> Your tasks
[1] In the article about Henry Winkler, what character did he play on Happy Days?
[2] Carry on the article about Henry Winkler from the point where it stops.
### Text segment
Henry Winkler has been called the nicest man in show business, but it's difficult to understand just how likeable he is until you actually speak with him. Even during a very early-morning interview, the Fonz is engaged, gracious and entirely charming.
"How are you?" Winkler asks, seeming genuinely interested. "There is nothing I'd rather do at seven in the morning than be talking to you."
You almost expect him to give you a hug and a mug of hot cocoa.
The 63-year-old actor seems almost too well-adjusted for a Hollywood veteran, especially one still so well-known for a sitcom character he played in the 1970s. But Winkler remains completely grateful that he had the opportunity to play Arthur Fonzarelli on Happy Days, avoiding the anger and bitterness that surrounds so many other typecast actors.
"It is true that you are typecast because the character is so popular," Winkler admits. "But here's the thing: then it's up to you to figure out how to get through to the other side. Those actors who are bitter are then selling themselves and their lives short. Life is too fabulous to do that."
######
### Given entries
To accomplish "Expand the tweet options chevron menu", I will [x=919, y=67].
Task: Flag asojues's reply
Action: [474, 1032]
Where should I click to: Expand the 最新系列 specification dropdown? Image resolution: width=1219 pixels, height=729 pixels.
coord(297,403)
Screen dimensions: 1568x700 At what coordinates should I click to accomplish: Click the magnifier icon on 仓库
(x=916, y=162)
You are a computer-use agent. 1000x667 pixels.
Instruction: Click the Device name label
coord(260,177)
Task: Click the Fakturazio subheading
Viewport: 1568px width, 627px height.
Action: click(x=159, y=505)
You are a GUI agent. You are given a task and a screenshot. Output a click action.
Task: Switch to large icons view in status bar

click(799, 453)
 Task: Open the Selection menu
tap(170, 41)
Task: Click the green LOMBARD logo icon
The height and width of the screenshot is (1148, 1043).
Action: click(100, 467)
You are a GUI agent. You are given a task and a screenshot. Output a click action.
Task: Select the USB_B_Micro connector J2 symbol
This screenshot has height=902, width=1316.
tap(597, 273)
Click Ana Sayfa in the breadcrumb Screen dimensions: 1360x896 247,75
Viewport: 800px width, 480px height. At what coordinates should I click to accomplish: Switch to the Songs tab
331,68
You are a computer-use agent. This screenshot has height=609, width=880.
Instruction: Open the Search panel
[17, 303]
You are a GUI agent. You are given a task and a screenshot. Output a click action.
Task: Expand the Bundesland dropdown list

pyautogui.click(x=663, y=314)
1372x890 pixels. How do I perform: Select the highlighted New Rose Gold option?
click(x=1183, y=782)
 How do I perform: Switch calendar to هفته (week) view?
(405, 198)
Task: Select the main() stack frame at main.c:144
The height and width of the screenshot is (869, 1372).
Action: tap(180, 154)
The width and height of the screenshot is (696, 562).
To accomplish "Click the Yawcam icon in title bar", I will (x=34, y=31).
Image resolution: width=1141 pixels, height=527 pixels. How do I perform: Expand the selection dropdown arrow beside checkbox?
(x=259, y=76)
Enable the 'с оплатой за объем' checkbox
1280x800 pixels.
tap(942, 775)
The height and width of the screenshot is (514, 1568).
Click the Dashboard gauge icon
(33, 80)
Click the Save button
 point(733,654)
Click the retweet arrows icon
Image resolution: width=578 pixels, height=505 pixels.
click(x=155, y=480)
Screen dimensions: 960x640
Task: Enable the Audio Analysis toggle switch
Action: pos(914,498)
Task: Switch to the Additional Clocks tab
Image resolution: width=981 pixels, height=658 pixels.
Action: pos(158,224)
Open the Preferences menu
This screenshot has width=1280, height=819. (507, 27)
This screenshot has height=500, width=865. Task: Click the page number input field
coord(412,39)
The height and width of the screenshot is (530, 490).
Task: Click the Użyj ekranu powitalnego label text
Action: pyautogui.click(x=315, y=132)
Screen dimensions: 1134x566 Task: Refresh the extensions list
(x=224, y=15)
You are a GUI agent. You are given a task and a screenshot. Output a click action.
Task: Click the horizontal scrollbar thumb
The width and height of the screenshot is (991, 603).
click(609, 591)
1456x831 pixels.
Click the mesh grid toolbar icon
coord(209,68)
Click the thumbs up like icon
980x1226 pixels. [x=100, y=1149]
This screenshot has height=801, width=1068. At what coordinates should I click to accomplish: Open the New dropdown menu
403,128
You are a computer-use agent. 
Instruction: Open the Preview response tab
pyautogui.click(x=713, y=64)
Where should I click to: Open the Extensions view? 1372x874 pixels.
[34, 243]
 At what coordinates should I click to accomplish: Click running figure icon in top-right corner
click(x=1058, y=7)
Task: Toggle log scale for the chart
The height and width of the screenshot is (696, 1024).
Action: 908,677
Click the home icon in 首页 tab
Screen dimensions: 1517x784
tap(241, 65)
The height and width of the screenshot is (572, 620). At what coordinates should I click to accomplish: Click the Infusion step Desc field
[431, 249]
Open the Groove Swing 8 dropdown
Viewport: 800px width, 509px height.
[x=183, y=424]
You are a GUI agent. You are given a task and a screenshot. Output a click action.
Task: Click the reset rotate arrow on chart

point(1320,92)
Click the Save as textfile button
######
> Results for the exercise
[1] Arthur Fonzarelli

[2]
It's a tactic that seems to have worked for Winkler, who has enjoyed a bit of a career renaissance in recent years. Not that he needed the help – he won a Daytime Emmy Award for his voice work on Clifford the Dog and has coauthored the successful Hank Zipzer series of children's books – but much of Winkler's recent success is due his role as inept attorney-at-law Barry Zuckerkorn on Mitch Hurwitz's beloved-but-cancelled sitcom Arrested Development.
Not only did the role allow Winkler to make fun of his Fonzie past (one episode featured Winkler actually jumping over a shark, a nod to the infamous Happy Days episode), but it let the actor show off his impressive comedic chops to a whole new audience. Of course, the humble man that he is, Winkler gives all the credit to Hurwitz.
"Truly, honestly, I would say this to anybody: the man is one of the three geniuses that I have met and worked with in my life. Gary Marshall, Adam Sandler and Mitch Hurwitz," Winkler says. "The time between you asking the question and the funny answer that comes flying out of his mouth is negligible. Most people have to stop and think, 'How am I going to answer that?' But not him."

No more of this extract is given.